%%
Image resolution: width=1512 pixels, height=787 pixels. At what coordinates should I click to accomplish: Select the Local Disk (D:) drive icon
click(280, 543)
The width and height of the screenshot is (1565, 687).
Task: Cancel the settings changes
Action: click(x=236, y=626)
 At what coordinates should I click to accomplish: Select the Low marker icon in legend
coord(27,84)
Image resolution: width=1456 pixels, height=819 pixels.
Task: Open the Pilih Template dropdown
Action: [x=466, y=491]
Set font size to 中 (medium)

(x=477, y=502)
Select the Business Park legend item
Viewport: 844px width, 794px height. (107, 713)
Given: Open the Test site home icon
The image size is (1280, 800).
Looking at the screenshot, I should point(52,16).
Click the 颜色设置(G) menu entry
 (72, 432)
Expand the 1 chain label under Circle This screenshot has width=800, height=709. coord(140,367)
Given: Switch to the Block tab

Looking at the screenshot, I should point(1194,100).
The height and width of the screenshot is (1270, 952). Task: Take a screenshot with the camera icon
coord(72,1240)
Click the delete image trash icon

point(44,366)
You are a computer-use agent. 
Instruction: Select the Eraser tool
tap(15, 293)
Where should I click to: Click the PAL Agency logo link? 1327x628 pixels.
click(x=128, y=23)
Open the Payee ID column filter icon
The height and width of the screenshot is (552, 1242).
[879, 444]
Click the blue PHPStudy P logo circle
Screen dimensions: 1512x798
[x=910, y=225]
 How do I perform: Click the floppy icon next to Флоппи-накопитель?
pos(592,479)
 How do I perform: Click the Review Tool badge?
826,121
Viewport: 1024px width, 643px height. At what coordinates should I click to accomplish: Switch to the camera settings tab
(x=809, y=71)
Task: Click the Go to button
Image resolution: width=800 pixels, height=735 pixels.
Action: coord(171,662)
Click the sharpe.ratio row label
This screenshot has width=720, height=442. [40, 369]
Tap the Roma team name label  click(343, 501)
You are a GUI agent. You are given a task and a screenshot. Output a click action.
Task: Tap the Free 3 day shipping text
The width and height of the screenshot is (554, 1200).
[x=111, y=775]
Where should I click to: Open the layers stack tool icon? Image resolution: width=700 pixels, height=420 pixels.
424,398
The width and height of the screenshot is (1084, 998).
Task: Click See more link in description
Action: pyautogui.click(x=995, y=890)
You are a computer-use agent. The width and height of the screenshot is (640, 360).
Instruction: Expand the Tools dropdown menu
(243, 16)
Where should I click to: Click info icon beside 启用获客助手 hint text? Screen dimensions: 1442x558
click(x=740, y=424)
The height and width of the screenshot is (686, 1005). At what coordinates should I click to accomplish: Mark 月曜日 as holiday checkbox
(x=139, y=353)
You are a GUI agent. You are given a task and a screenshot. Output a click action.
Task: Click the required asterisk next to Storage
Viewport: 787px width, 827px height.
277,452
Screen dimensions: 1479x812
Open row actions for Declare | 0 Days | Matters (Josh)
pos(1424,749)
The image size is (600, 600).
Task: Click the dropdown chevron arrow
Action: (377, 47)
%%
▶ Task details
Scan the entries above, and wherever a line holds the string "computer", copy it.

▶ Exercise response
You are a computer-use agent. 
You are a computer-use agent. The width and height of the screenshot is (640, 360).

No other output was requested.